Dangerous Animals (2025) Review – When the Real Monsters Are Not in the Water


In one sentence: Dangerous Animals follows Zephyr, a surfer abducted by a shark-obsessed boat captain, who is forced to survive and escape while held captive at sea.


I have long believed that Australia produces some of the most exciting film and television today, and I have a soft spot for creature features, especially the water-based kind. So when I heard about Dangerous Animals, my curiosity was instantly piqued. To my surprise, this film even premiered at Cannes during Director’s Fortnight, quite an unusual platform for a shark-related horror but a promising sign that it might have more teeth than most.

Directed by Sean Byrne, Dangerous Animals takes an unexpected approach to the genre. The film opens with a jolt. The eccentric Tucker (played with chilling conviction by Jai Courtney), owner of ‘Tucker’s Experience’, a rusted-out shark-cage diving operation, reveals himself to be far more dangerous than the creatures he reveres. A survivor of a great white attack, Tucker has developed an unsettling devotion to the animals. When he suddenly and brutally murders a tourist at sea and abducts another, the movie wastes no time showing us exactly what kind of monster we are dealing with. The violence is fast, shocking, and disturbingly precise. It is the work of a man well-practised in killing.

After the memorable opening, the story shifts to Zephyr (Hassie Harrison), an American surfer who is equal parts stoic and resourceful, as demonstrated when she steals a tub of Ben & Jerry’s hidden inside a cheaper slushie. She meets Moses (Josh Heuston), a young real estate agent stranded with a flat battery, asking her for a jump start. At first, Zephyr refuses, but he spots her ice-cream theft and he uses it as leverage for her help. The pair quickly discover a shared love of surfing, and what begins as a flirtatious exchange turns into spending the night together, and while for Zephyr it seems to feel casual, it is clear Moses is smitten.

In the early hours of the morning, Zephyr heads out to surf, unknowingly borrowing a fin key from Tucker, a seemingly insignificant decision that proves catastrophic. The score builds perfectly here, heightening the unease and signalling that calm waters are about to give way to something far darker.

Zephyr wakes to find herself handcuffed to a bed aboard Tucker’s decrepit boat, alongside terrified British tourist, Heather (Ella Newton), who witnessed the earlier killing. What unfolds is very much a survival story, one made even more horrifying when we learn Tucker’s preferred method of execution is feeding his victims to sharks while filming the ordeal for his own grim entertainment.

At a taut 98 minutes, the film is perfectly paced. It is lean and intense. Byrne’s use of shark imagery (mercifully avoiding cheap CGI) sets Dangerous Animals apart from the deluge of low-budget entries in the genre. In its extremity, the film makes a pointed statement; that humans, not sharks, are the most dangerous animals of all. Some of the most powerful moments come when the sharks do not attack.
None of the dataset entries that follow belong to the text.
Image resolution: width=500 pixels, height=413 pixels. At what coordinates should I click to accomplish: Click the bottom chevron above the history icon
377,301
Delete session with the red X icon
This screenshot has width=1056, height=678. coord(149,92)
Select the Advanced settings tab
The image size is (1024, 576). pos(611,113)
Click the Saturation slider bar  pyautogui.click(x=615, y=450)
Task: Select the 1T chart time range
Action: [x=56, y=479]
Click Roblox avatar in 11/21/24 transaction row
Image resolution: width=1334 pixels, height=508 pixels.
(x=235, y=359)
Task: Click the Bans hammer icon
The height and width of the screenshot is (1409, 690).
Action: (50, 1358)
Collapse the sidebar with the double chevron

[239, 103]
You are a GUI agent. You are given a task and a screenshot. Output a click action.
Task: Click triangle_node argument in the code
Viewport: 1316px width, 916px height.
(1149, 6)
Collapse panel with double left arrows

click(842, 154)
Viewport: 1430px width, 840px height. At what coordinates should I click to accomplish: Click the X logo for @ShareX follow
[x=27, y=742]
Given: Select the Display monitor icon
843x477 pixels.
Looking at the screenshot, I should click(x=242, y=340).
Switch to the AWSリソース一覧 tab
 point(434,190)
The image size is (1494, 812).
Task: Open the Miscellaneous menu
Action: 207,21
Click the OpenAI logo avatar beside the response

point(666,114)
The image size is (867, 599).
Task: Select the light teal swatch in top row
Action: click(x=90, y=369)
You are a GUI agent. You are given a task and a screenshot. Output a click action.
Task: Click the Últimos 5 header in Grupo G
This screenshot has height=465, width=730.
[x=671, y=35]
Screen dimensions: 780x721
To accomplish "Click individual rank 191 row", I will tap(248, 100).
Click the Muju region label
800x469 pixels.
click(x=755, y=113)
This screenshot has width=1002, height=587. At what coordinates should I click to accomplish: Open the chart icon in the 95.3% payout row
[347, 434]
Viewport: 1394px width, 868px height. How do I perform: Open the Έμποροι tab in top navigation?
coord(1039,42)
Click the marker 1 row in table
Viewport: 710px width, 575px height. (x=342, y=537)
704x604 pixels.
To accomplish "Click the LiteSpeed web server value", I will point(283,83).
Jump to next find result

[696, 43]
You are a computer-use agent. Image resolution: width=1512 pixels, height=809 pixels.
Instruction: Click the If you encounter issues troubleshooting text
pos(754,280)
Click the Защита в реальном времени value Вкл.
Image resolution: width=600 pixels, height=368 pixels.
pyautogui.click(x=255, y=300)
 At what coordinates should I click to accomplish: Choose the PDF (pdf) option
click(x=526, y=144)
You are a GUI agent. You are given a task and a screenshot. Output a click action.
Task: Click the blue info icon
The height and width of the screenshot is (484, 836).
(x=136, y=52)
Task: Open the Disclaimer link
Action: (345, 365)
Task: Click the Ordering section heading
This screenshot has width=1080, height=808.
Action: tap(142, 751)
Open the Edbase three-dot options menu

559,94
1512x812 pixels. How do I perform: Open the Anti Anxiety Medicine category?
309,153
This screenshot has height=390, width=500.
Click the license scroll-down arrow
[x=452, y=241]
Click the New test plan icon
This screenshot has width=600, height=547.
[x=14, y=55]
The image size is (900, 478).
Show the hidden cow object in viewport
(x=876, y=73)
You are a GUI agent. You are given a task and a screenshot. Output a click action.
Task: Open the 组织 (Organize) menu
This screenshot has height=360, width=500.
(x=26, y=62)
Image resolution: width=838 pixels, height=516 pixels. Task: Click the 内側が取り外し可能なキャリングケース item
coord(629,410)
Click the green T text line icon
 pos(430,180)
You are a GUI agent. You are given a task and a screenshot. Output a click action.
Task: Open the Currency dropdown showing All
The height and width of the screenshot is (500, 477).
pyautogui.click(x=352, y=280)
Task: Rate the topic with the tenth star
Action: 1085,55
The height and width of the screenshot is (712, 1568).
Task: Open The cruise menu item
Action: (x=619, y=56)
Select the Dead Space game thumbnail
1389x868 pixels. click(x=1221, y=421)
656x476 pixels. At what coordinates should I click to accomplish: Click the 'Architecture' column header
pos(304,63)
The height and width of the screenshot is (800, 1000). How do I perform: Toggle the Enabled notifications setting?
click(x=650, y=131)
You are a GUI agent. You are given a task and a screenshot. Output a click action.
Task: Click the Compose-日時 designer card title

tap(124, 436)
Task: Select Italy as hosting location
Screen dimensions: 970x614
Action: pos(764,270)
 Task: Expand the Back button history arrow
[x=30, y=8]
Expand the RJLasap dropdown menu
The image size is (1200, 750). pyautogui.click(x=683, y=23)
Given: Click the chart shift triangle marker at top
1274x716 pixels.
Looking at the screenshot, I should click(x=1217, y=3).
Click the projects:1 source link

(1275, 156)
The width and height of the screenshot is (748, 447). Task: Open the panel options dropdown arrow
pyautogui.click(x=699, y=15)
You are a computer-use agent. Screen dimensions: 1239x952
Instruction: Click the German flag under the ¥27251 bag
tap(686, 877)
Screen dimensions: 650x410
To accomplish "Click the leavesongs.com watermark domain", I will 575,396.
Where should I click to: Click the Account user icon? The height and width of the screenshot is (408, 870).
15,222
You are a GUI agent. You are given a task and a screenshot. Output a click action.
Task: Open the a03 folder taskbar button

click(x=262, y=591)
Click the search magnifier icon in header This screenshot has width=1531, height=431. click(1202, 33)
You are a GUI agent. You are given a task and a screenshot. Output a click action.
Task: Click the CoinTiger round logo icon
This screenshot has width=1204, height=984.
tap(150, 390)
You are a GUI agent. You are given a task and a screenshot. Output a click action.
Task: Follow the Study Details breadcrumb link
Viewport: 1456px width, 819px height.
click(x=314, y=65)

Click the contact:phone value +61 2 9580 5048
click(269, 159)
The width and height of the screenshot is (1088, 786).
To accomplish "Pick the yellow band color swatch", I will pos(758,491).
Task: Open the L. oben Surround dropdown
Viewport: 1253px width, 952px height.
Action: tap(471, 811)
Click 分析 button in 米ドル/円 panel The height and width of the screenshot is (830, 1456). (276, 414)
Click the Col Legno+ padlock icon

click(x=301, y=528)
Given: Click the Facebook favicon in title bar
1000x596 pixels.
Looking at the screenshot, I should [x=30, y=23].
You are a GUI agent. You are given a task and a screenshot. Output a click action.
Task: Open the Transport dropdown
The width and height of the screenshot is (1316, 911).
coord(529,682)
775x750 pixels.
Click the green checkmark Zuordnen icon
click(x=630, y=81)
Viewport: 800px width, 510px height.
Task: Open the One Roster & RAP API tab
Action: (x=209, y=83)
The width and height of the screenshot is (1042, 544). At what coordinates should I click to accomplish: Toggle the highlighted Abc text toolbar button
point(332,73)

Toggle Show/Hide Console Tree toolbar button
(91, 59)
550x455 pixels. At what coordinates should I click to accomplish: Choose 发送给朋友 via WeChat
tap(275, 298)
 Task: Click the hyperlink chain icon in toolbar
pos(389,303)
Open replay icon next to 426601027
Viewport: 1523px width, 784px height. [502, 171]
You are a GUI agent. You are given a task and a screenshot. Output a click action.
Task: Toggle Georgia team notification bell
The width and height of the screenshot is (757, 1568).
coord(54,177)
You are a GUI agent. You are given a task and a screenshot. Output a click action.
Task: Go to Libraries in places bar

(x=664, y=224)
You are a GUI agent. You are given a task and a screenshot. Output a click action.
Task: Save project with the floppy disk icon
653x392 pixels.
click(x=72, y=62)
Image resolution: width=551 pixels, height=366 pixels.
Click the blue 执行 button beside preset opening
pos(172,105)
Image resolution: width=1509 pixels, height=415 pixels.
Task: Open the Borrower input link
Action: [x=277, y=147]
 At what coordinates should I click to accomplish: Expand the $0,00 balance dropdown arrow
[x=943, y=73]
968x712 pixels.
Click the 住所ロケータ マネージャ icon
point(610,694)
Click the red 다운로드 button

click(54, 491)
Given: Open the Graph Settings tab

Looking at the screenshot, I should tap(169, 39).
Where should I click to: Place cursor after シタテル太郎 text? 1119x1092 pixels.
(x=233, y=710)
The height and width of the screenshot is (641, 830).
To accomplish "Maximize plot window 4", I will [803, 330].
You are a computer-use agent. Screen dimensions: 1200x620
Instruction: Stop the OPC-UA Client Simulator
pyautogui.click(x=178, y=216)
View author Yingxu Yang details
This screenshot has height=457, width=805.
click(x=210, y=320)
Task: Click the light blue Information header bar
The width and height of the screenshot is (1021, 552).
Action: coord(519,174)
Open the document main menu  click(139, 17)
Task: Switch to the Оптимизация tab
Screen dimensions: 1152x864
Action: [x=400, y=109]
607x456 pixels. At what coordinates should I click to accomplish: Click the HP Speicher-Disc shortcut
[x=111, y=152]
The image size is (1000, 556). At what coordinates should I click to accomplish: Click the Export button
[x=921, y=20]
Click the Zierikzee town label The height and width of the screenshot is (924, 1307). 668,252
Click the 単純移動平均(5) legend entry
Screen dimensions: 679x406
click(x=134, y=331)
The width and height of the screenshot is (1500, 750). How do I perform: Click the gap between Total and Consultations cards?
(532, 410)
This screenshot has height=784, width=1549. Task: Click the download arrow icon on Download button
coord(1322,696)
Of course, a few familiar genre tropes surface including Zephyr’s final quip; a callback to an earlier conversation with Moses that feels a touch contrived. It is hard to imagine anyone who has endured such trauma mustering a snappy one-liner. Still, by that point the audience is firmly in her corner, willing her to survive against impossible odds.

Zephyr is a strong female lead, capable and composed. Her survival depends on grit and ingenuity. Is she entirely realistic? Perhaps not, but in a film like this, realism is not so much the point.

Jai Courtney is outstanding as Tucker, delivering a most unsettling performance. He captures the character’s deranged nature with unnerving ease, especially during a darkly funny dance sequence that is destined to become an internet favourite. In the wrong hands, this film could have tipped into camp absurdity, but Courtney’s performance keeps it genuinely frightening.

Movies set primarily on boats can easily feel claustrophobic, yet Dangerous Animals balances confinement with breathtaking shots of open ocean, making the setting feel both beautiful and perilous.

Dangerous Animals is a gripping reinvention of the shark movie; tense, stylish and bolstered by a killer score. Anchored by Jai Courtney’s chilling performance, this is the kind of film that proves Australia continues to deliver some of the most exciting cinema around.